» Problems to solve
a) In the thread, which branch was the fix pushed to?
b) Copy the thread word for word, from "biochem-fan avatar Oct" to "to suppress it.".

» Passage
The relion binary works then.

acaprez avatar Oct 28 '22 10:10 acaprez

Thank you very much. I pushed the fix (including yours) as commit 138b9c7 to the ver4.0 branch.

biochem-fan avatar Oct 28 '22 10:10 biochem-fan

I get a similar error with relion 5.0 and cuda 12.2 when using intelmpi (but not with openmpi).

cmake warning:

CMake Warning (dev) in build/CMakeFiles/copy_scripts.dir/DependInfo.cmake:
Syntax Warning in cmake code at
/relion/build/CMakeFiles/copy_scripts.dir/DependInfo.cmake:27:8

 Argument not separated from preceding token by whitespace.
This warning is for project developers.  Use -Wno-dev to suppress it.

Scanning dependencies of target copy_scripts
CMake Warning (dev) in /relion/build/src/apps/CMakeFiles/relion_lib.dir/DependInfo.cmake:
Syntax Warning in cmake code at

/relion/build/src/apps/CMakeFiles/relion_lib.dir/DependInfo.cmake:312:8

Argument not separated from preceding token by whitespace.

» Information given

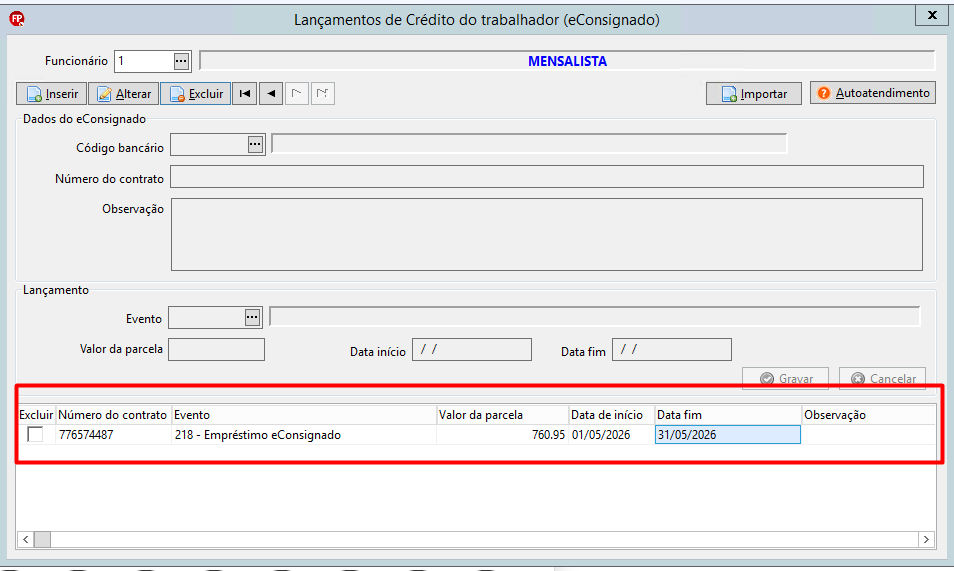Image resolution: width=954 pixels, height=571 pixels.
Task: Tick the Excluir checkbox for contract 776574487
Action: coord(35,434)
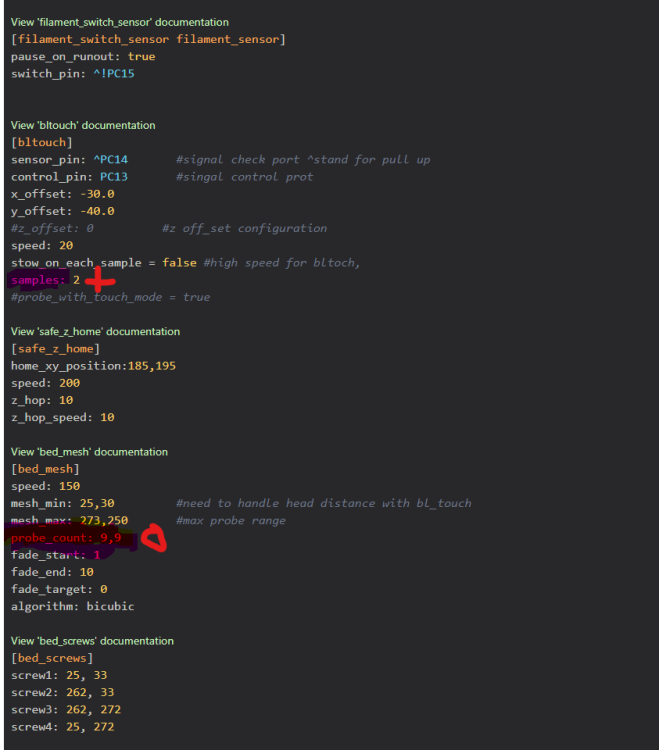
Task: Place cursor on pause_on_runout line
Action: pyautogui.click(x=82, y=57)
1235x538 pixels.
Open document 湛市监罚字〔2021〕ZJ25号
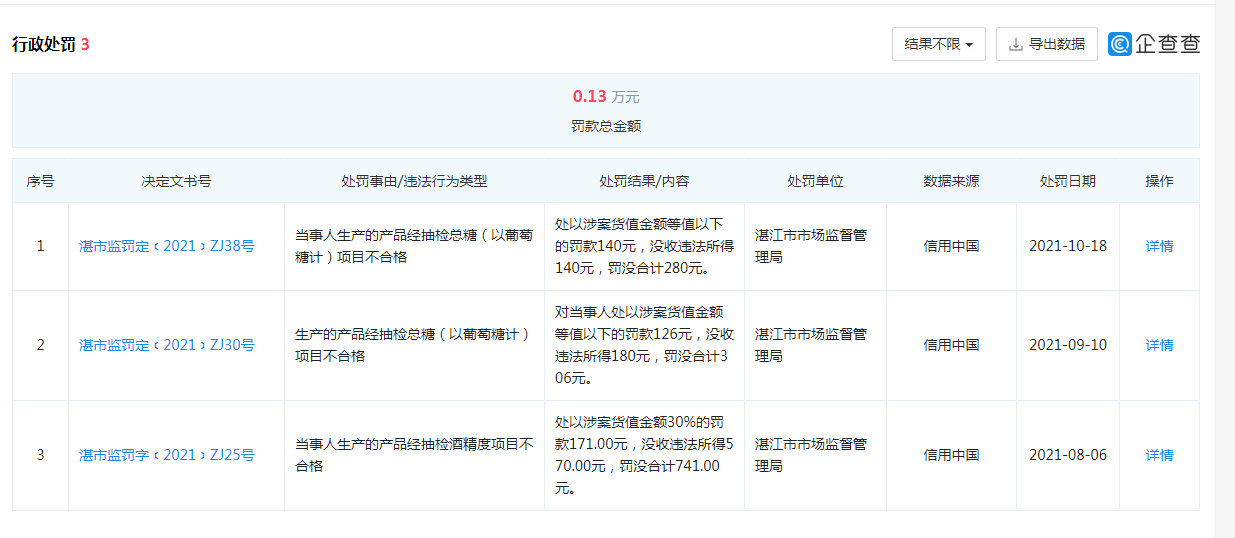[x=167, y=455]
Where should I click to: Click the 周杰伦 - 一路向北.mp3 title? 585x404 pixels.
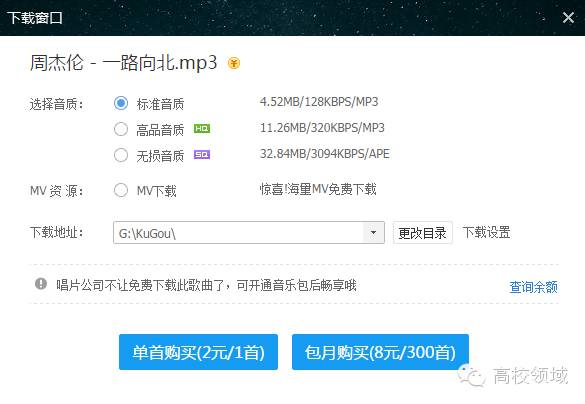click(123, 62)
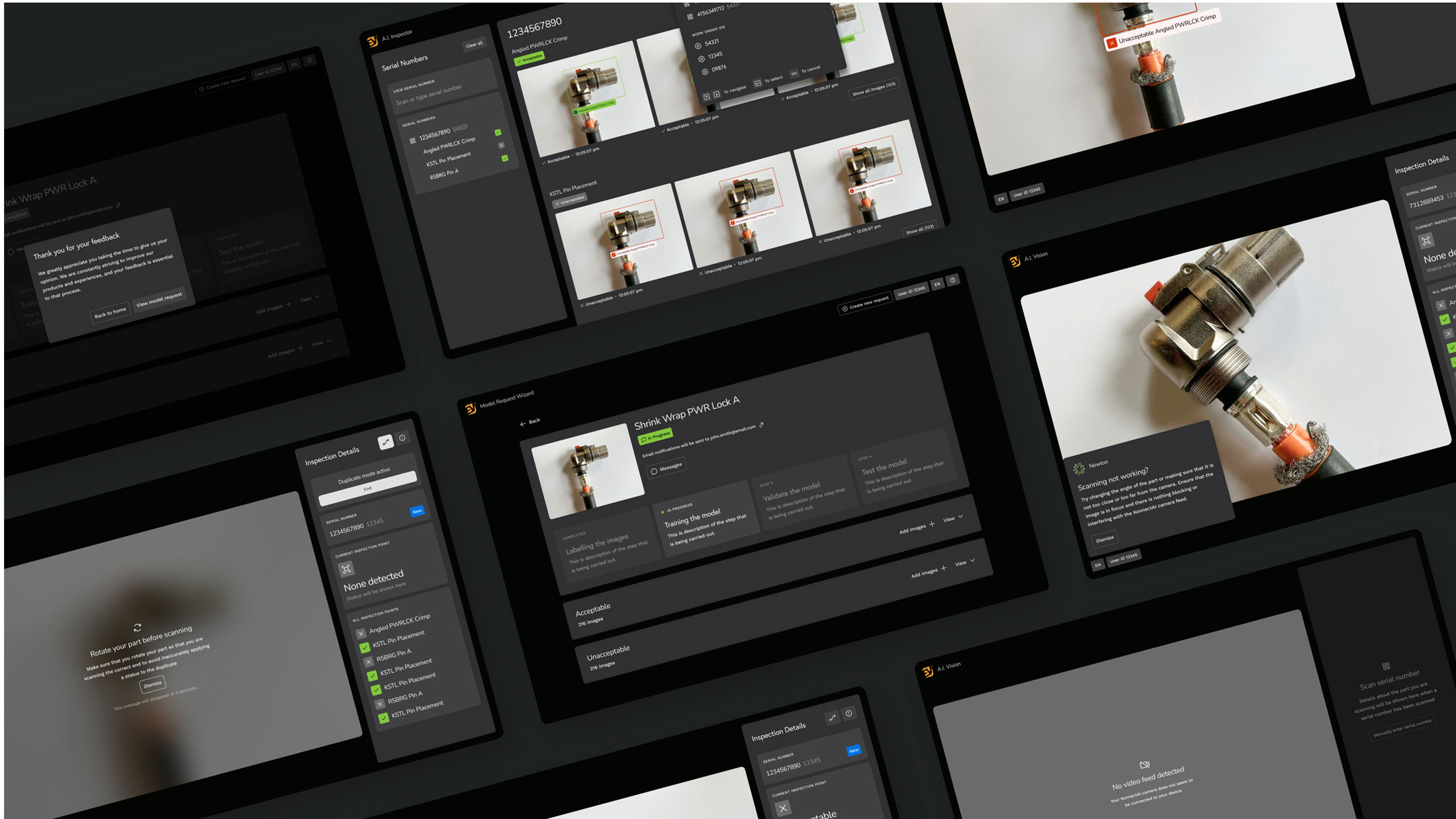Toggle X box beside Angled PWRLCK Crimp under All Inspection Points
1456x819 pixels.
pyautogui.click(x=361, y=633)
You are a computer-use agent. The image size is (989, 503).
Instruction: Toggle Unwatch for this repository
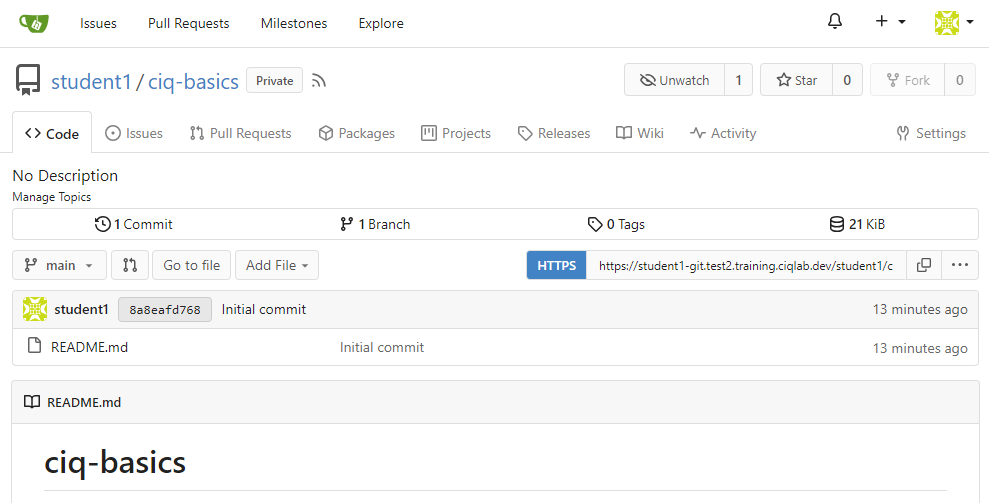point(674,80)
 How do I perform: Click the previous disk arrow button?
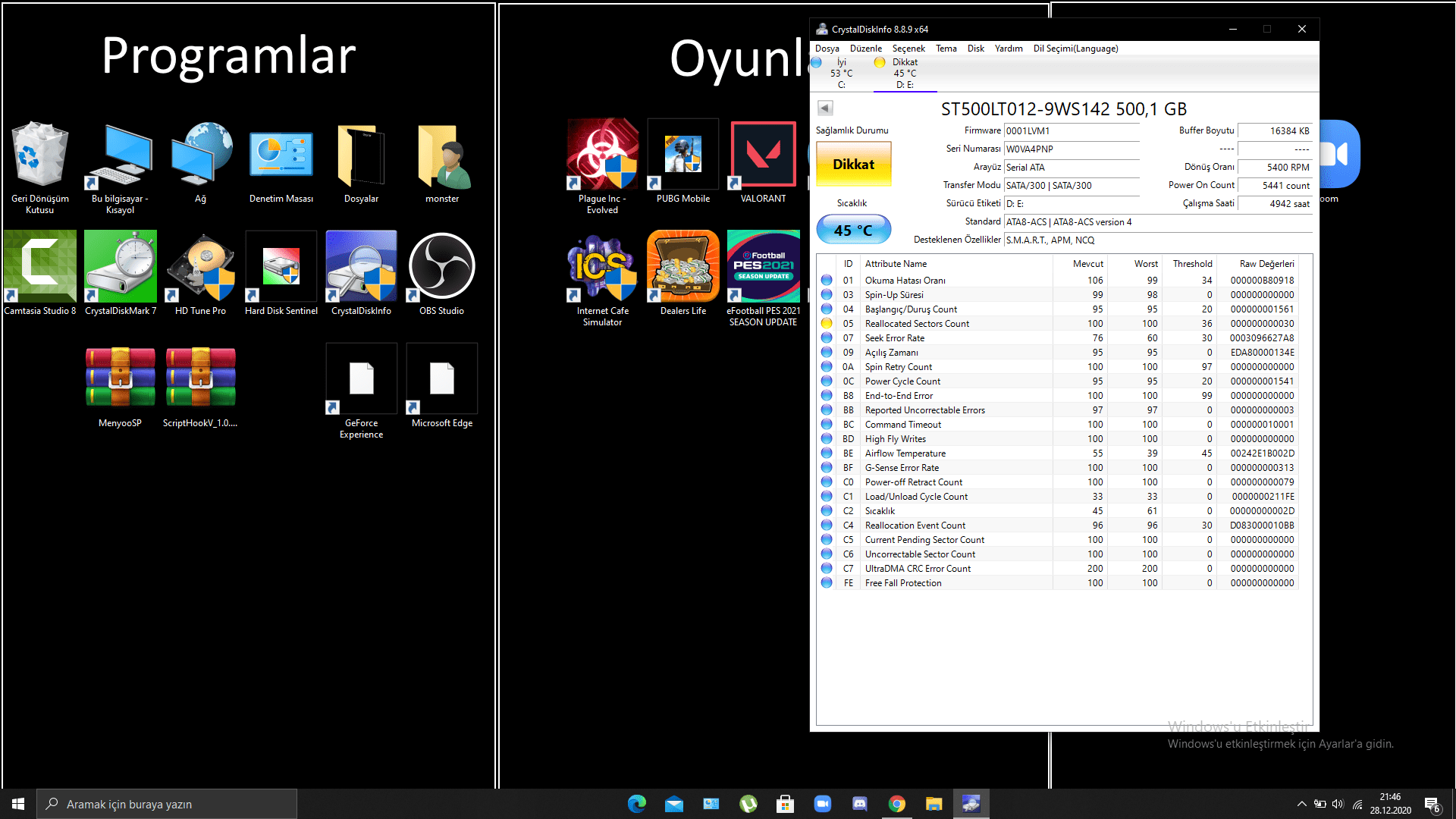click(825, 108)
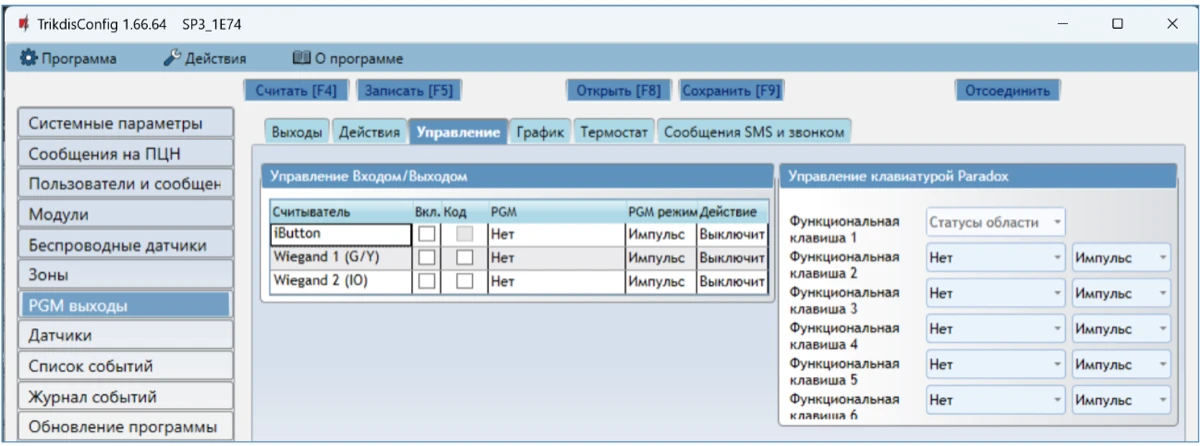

» Per-task answers
a) The ver4.0 branch.

b)
biochem-fan avatar Oct 28 '22 10:10 biochem-fan

I get a similar error with relion 5.0 and cuda 12.2 when using intelmpi (but not with openmpi).

cmake warning:

CMake Warning (dev) in build/CMakeFiles/copy_scripts.dir/DependInfo.cmake:
Syntax Warning in cmake code at
/relion/build/CMakeFiles/copy_scripts.dir/DependInfo.cmake:27:8

 Argument not separated from preceding token by whitespace.
This warning is for project developers.  Use -Wno-dev to suppress it.